STORY INLINE POST
Vertical integration within the aerospace supply chain has become very important, but it still requires stronger participation from local, Mexican companies and the strong and decisive collaboration of the big aerospace companies.
The specialization in more complex processes will make the difference, meaning that Mexico can switch from being a low-cost country contributor to a key supply chain element.
Just recently, I had the opportunity and the honor of being invited to the grand opening for the new process of HIPing, a unique and extremely important process for the industry that has the support and collaboration of a key supplier to the world’s major aerospace companies. The most important and relevant fact is that the entrepreneurs and technical and engineering staff areMexican, a smart team from Chihuahua, a state that after years of significant monetary investment and adjusting to the learning curve, developed the human talent to create a state-of-the-art operation.
The company referred to above isHTMX, and its head Humberto Ramos and his fabulous team. After a long and complex certification and validation process, HTMX became the first-ever Latin American company to become NADCAP certified for the HIP + Heat treatment operation. HIPing is a thermo-mechanical process used to improve density in metals and ceramics with the use of extreme temperature and pressure. This guarantees desired mechanical properties for critical aerospace components, among them engine parts. Honeywell has been the key sponsor throughout the whole process, which has taken a few years.
This represents a huge milestone for the development of the Mexican aerospace industry, and proves that dedication, study and a firm vision of the objectives leads to a clear path and success. The key is to follow the right steps, and find a way to bond with final users, creating a true commitment between both parties.
We are very proud of HTMX’s success and hope this inspires others to have the patience, dedication, and discipline to understand the nature of the aerospace business. It is a huge wheel that turns slowly, but it is a long-term relationship with very good economic benefits in the long run.
It has been many years since the aerospace industry started in Mexico, and we have experienced significant progress thanks to foreign investment, but also the participation of a few Mexican companies. It should be recognized that this participation has been growing, although not with the velocity to assure a solid local supply chain based on national investment in the next five five years. Nearshoring in aerospace, however, is now an element that can help solidify this.
Mexico has recovered its first place global ranking as the main exporter to the US. In January 2023, Mexico represented 15.2% of US imports with a bilateral value of US$63.9 billion, or about US$2 billion more than Canada.
It should be pointed out that current economic conditions represent a high-risk factor in 2023, with a potential recession that could impact cash flows and investment considerations..

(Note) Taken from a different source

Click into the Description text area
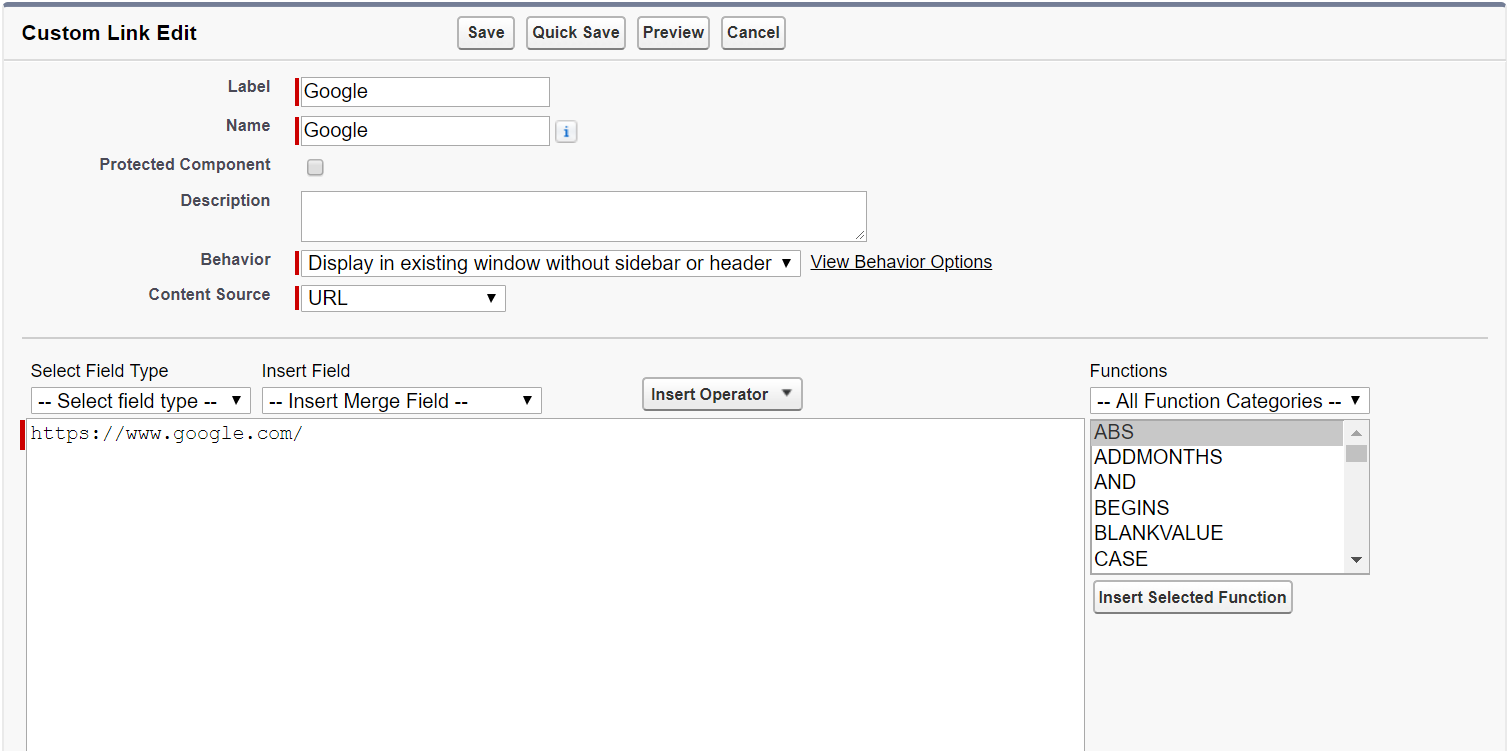 click(x=583, y=216)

On the other hand, history has shown that many companies have been successful by taking a risk when the market was walking in the opposite direction. I am not clairvoyant, but certainly when the times calm down, those taking the risk today may be the first in line to attract or attack the market in the future.
The follow-up and sponsoring that Honeywell did over all these years has come to fruition and demonstrates the exact steps that need to be followed to really create a supplier that is well developed and strongly allied with the exact needs of their business.
Having this kind of commitment and compromise, we certainly will be capable of creating a strong and valuable supply chain. The example exists, and the steps can be shared. Willpower is the key to make it happen; it is a win-win situation .
Unfortunately, there are no clear paths on the federal government side to support these efforts, although it is clear our progress will bring with it the transfer of technology and make Mexico a higher-value-added country. These efforts can certainly be completed by the private sector, perhaps with support from some of the states or municipal authorities, which can provide funds to establish the greenfield and basic infrastructures that spur the development of local talent and an entrepreneurial society.
Let's work together, both big companies and PYMES (small and medium size businesses), in our efforts to be competitive and have a strong and solid vertical integration in the country.
The banks will also have a chance to participate in the processes, but current conditions are prohibitive for financing projects, given the high interest rates today. We certainly need to create a real development-based financial institution that can provide support at lower than market interest rates, just like development banks do in other latitudes. Again, though, this requires the vision of the government to collaborate on projects that will create new jobs with significantly better salary ranges. That is how we will really create better jobs that are better paid, reducing the need for the subsidies that are provided due to the lack of good job opportunities.